Cardinality of grpc_target attribute for grpc.client.* metrics is too large
What version of gRPC-Java are you using?
1.71.0
What is your environment?
OS: Linux JDK: 21
What did you expect to see?
No warnings when enabling default OpenTelemetry metrics.
What did you see instead?
WARNING: Instrument grpc.client.attempt.started has exceeded the maximum allowed cardinality (1999).
WARNING: Instrument grpc.client.attempt.rcvd_total_compressed_message_size has exceeded the maximum allowed cardinality (1999).
WARNING: Instrument grpc.client.attempt.sent_total_compressed_message_size has exceeded the maximum allowed cardinality (1999).
WARNING: Instrument grpc.client.call.duration has exceeded the maximum allowed cardinality (1999).
WARNING: Instrument grpc.client.attempt.duration has exceeded the maximum allowed cardinality (1999).
This is caused by the grpc_target attribute having a very large cardinality.
I see that this attribute is listed for these metrics at https://github.com/grpc/proposal/blob/master/A66-otel-stats.md. However, for very large deployments this can be problematic. Is there a way to turn this attribute off?
Steps to reproduce the bug
Have a client which connects to 2000+ servers (either at once or over time).

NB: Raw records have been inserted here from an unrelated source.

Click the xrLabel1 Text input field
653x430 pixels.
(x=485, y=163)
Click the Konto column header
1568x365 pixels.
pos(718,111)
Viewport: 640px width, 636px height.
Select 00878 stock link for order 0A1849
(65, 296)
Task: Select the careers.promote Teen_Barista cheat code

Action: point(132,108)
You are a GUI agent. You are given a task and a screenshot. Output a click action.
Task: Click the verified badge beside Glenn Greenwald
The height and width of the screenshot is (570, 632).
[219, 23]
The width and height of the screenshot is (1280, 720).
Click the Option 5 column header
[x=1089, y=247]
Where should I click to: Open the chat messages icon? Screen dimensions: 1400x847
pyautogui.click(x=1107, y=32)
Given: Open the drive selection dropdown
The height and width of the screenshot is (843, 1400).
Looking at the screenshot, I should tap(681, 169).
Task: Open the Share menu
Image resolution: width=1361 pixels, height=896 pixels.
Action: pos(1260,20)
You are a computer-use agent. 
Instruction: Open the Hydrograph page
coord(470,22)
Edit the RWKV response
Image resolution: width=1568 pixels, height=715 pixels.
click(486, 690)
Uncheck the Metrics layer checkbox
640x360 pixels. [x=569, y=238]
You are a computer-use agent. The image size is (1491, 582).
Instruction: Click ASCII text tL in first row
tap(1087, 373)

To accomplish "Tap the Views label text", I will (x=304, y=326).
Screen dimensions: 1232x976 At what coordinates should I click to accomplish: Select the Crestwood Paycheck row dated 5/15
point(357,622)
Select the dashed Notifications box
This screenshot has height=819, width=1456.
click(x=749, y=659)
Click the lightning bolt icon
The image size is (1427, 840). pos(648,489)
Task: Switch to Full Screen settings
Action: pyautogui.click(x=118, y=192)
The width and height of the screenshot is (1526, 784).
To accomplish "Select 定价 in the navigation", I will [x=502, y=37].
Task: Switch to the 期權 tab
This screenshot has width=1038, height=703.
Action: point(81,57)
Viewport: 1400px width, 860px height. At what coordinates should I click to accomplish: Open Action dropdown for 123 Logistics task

This was explicitly not part of the gRFC (and was follow-up work potentially):
It is possible for some channels to use IP addresses as target strings and this might again blow up the cardinality. In the future, we can consider adding the ability to override recorded target names to avoid this.
But I'm seeing that C++ apparently has an API for this.
I knew they were going to allow filtering the method name, but Go and Java didn't need that (we have generated code opt-in to exposing the method name). It seems this approach was then copied to target string. I don't know why it was explicitly excluded from the gRFC but included in C++.
I'm suspicious that there's a way to configure OpenTelemetry to handle this.
Yash pointed me to https://github.com/grpc/proposal/pull/431. So it was removed from gRFC A66 after it was initially merged.
@t-peoples, can you confirm that you're using IP addresses in your target strings, and that's why the cardinality is so high?
@ejona86 yes, we are using IP addresses in the target strings. This system requires broadcasting across many nodes, so we'd have the same problem if using DNS names, for what it's worth.
I talked to the other language leads, and we agreed we could just do the target filter approach. It'd need a small gRFC and someone to implement it in Java, but is relatively straight-forward. (There could be alternative approaches, but that works, is easy, and solves a pressing need. So don't complicate things.)
FYI: it may be possible to work around this a bit by configuring a View with setAttributeFilter() to discard grpc.target. That's not really a replacement for the target filter, as it is all-or-nothing, but it may provide a stop-gap.
@ejona86
Based on the discussion above, I’m thinking of taking this on.
The approach I have in mind is to align with the target attribute filtering model used in C++:
- add an optional
setTargetAttributeFilter(Predicate<String>)toGrpcOpenTelemetry.Builder - apply the filter in
OpenTelemetryMetricsModule, mapping targets rejected by the filter to"other" - keep the default behavior unchanged when no filter is provided
- add tests to cover the behavior
- write a small gRFC to document the change
Does this sound reasonable before I start implementing it?
@becomeStar, that sounds fine.
Thanks for the confirmation. I’ll start working on it.